Serious lifters take the time to plan their workouts in advance, taking into account volume, load and recovery. The pros don’t wing it… and neither should you.
That’s where linear periodization comes in. For both performance and linking periodization, bodybuilding and strength training too.
You might need to take out your pen and paper for this one (quill and ink if you’re a hipster) and spend an evening or two detailing the program.
But linear periodization is a sure fire way of making your training more efficient, streamlined and effective.
This is our idiot’s guide to linear periodization…
What Is Periodization?
The most successful lifters and athletes are the ones that go balls deep in the science of training to apply it to their own training and improve the way they lift.
‘Evidence-based practice’ is a big part of the moderns bros arsenal.
And that means learning about the nuances and intricacies of training variables and planning.
Periodization originated in Russia in the 1950’s and was based on typical Soviet mentality at the time – cold, objective and based around long-term progression.
In a nutshell, periodization is a training method consisting of different phases of training based around muscle growth, strength and power.
It’s the headmistress of training approaches. A bit of a bitch, but it does have your best interests at heart.
Although zero research at the time, Russia (and other eastern bloc countries too) used periodization as a way of getting their athletes in the best shape possible.

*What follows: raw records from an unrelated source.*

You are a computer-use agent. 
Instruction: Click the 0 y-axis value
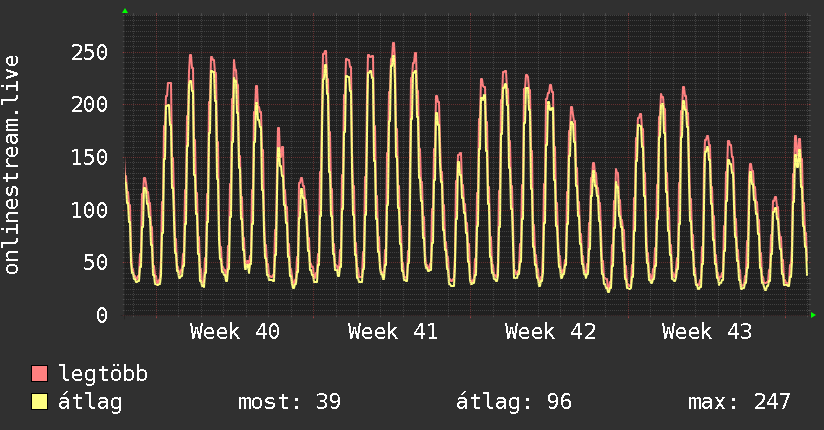(102, 315)
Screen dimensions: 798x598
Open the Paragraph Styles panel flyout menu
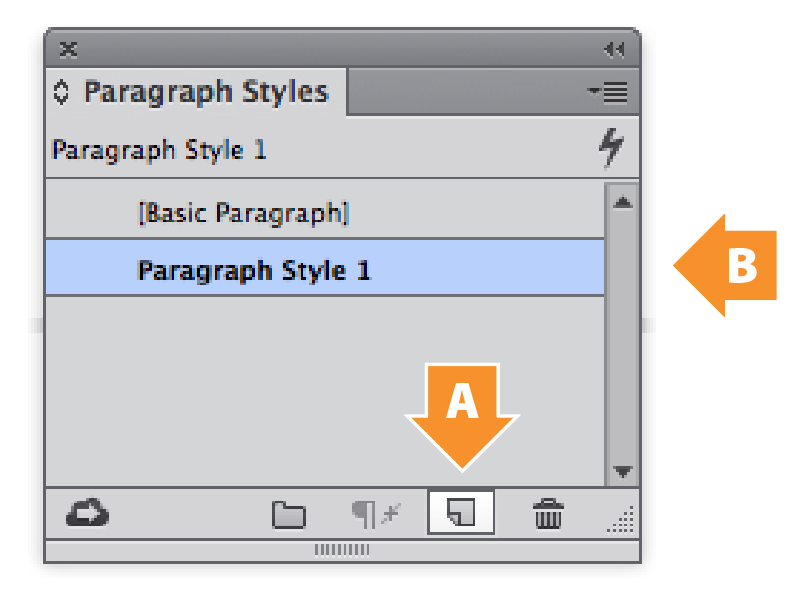pyautogui.click(x=608, y=92)
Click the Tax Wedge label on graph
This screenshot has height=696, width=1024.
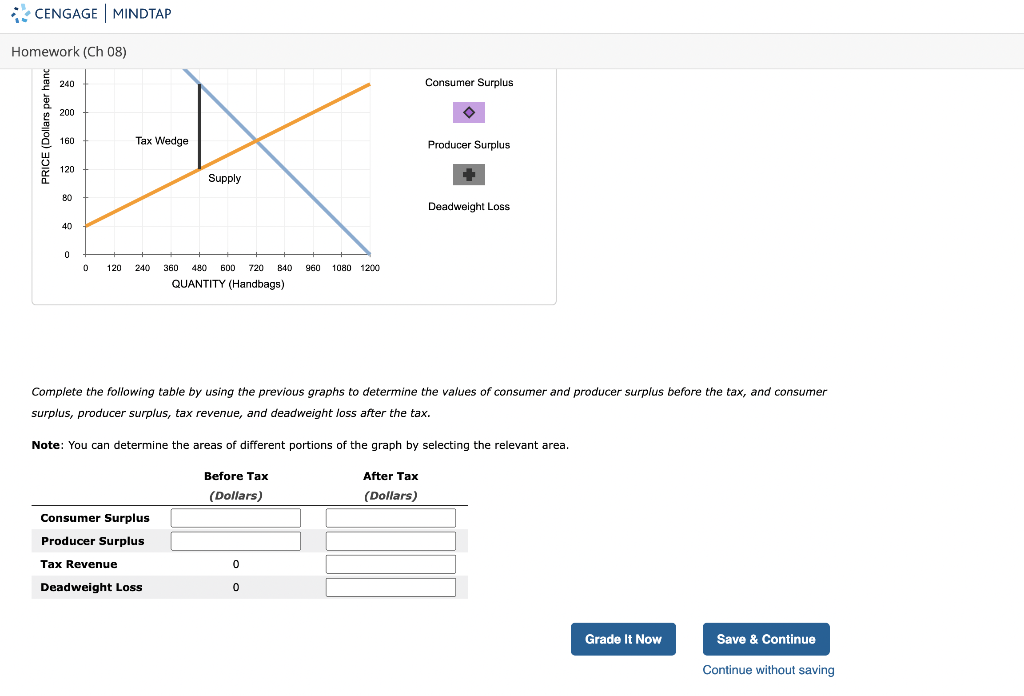pos(162,140)
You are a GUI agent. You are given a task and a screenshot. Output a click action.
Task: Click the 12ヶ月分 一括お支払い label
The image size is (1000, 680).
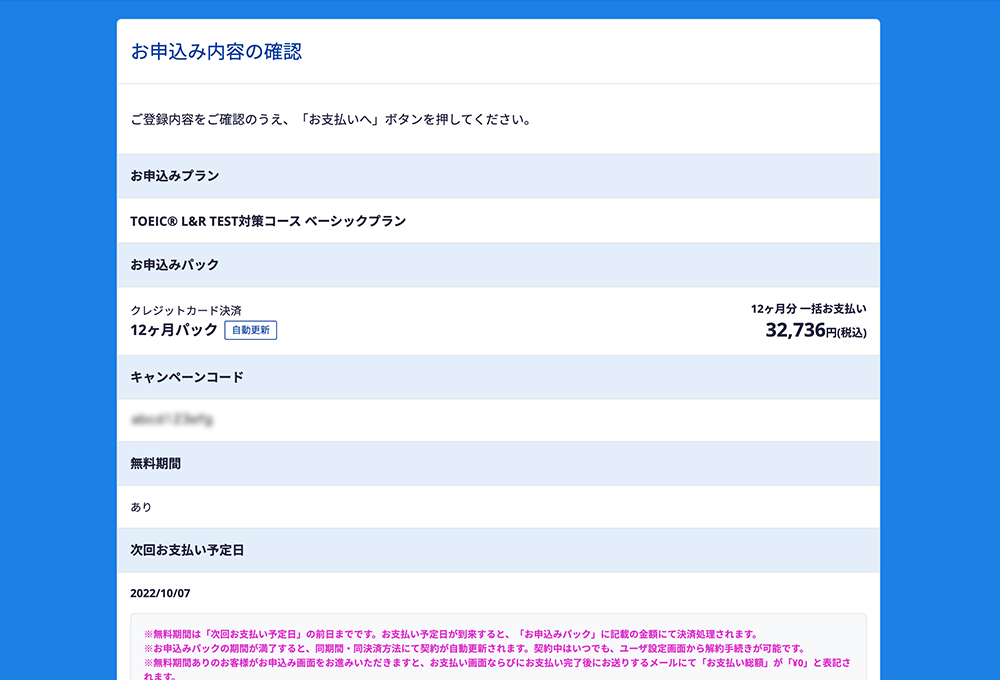click(808, 309)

Stress, periodization and the general adaptation syndrome
We’ll keep this one brief. It’s relevant to periodization (because it’s more or less what it’s based on) but it’s easy to go off on a tangent with it.
The whole theory and principle of periodization is based around another model from the 1950’s called the general adaptation syndrome.
General adaptation syndrome is a model that suggests when you’re exposed to a stressor, your body goes through 3 distinct phases.
It wasn’t designed for exercise (it was originally designed around immune and hormone responses to stress in mice), but because working out is a physical stressor in itself, it did provide a basis for the emergence of periodization.
- Alarm phase – your performance (strength, speed etc.) decreases as you hit your body hard with training. There’s no way are you hitting a 1RM after a brutal workout for example.
- Resistance phase – performance improves as your body adapts to the stressor of exercise and learns to cope with it (especially after a recovery period).
- Exhaustion phase – if the stressor continues without rest you experience a huge drop in performance as your body fails to fight it.
As an example, you start off with a brutal workout schedule that includes loads of drop sets, cluster sets or some other advanced protocol. Your strength decreases after the session as you grind your body down with the intensity of the workout.
A couple of weeks in you notice that your strength is starting to increase as your body begins to adapt to the workout. You might have added some muscle too – particularly if you’ve rested between sessions and allowed your body to regenerate.
But if you train too hard and too frequently without proper rest, you grind your body down even further and begin to ‘exhaust’ yourself – what we know as overtraining.
Periodization allows hard training but also recovery
So why is general adaptation syndrome important in the context of optimal strength and muscle mass gains?
Well it all comes down to balancing tough work in the gym with adequate recovery.
As we’ve seen, skip the rest days and you’ll transition from progressing pretty well to lying in the fetal position crying for your momma as fatigue, exhaustion and overtraining kick in.
Note: It’s actually pretty hard to overtrain and it doesn’t happen overnight. What’s more likely to happen (and what kicks in before overtraining) is that you ‘overreach’ which is a state of fatigue that takes less time to fully recover from.
Going full HAM in the gym day in-day out isn’t great training. In fact it’s pretty f*cking dumb as you’ll eventually lose your gains and only create negative results.
You’ll get weaker. Your mood will be similar to that of a severely pre-menstrual women. Muscle loss will probably occur and performance will be on its ass.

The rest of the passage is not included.